Jadis leader mondial de la production aurifère, le pays arc-en-ciel a dégringolé à la 11ème place en 2022, dépassé par des nations comme le Ghana ou le Soudan. Conséquence directe : la fermeture de nombreux sites devenus non rentables, laissant une armée de main d’œuvre locale sur le carreau. Un terreau fertile pour l’économie informelle et ses milliers de « zama zamas » prêts à risquer leur peau pour quelques grammes d’or.
Dans l’ombre, le crime organisé
Mais qui dit secteur informel, dit aussi dérives mafieuses. D’après un rapport accablant de l’Initiative mondiale contre la criminalité transnationale, le milieu de l’orpaillage illicite serait gangrené par de violents affrontements entre gangs rivaux pour le contrôle des territoires et des « butins ». Avec en première ligne les bandes armées du Lesotho qui n’hésitent pas à dépouiller brutalement les mineurs de leur or chèrement acquis.
« Les gangs du Lesotho volent l’or des travailleurs souterrains. Il n’y a aucune activité minière au Lesotho, ils n’ont donc aucune expérience en la matière. »
Robert Thornton, anthropologue à l’université du Witwatersrand.
L’autre maillon trouble de cette chaîne de l’or, ce sont les acheteurs peu scrupuleux qui blanchissent le métal précieux en toute impunité avant de l’exporter vers Dubaï, l’Inde ou la Chine. Un trafic juteux qui profite d’un certain laxisme des autorités et de failles béantes dans la réglementation. Résultat, on estime que près de 70% de l’or extrait en Afrique du Sud transite hors des circuits légaux.

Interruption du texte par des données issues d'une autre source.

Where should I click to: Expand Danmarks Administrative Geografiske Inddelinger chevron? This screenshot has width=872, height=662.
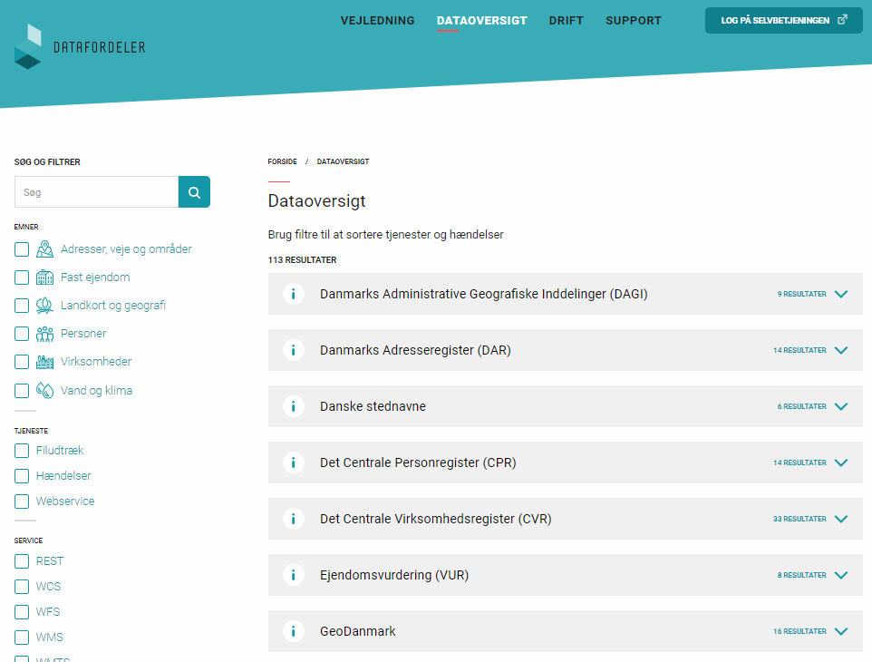tap(840, 294)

Une tragédie humaine et environnementale
Au-delà des chiffres, c’est surtout un drame humain qui se joue chaque jour dans les boyaux étouffants des mines abandonnées. Avec son terrible cortège de vies brisées, de familles endeuillées et d’espoirs envolés. Sans parler des ravages pour l’environnement, entre pollution des sols au mercure et rivières empoisonnées par les métaux lourds.
Face à ce fléau, les autorités sud-africaines semblent démunies, tiraillées entre volonté de réprimer une activité illégale dangereuse et prise en compte d’une réalité sociale explosive. À défaut de pouvoir enrayer le phénomène, la priorité serait de sécuriser un minimum ces sites à l’abandon devenus de véritables coupe-gorge. Et d’encadrer cette économie parallèle pour lutter contre les dérives mafieuses et l’exploitation des mineurs.
Car derrière chaque « zama zama » se cache un être humain en quête désespérée d’une vie meilleure. Et c’est bien là toute la tragédie d’un pays qui peine à se remettre des stigmates de son passé minier. Celui d’un eldorado perdu qui a fait la fortune des uns et le malheur du plus grand nombre. Laissant une terre éventrée et une population encore plus vulnérable, condamnée à gratter les fonds de tiroir d’une économie à la dérive.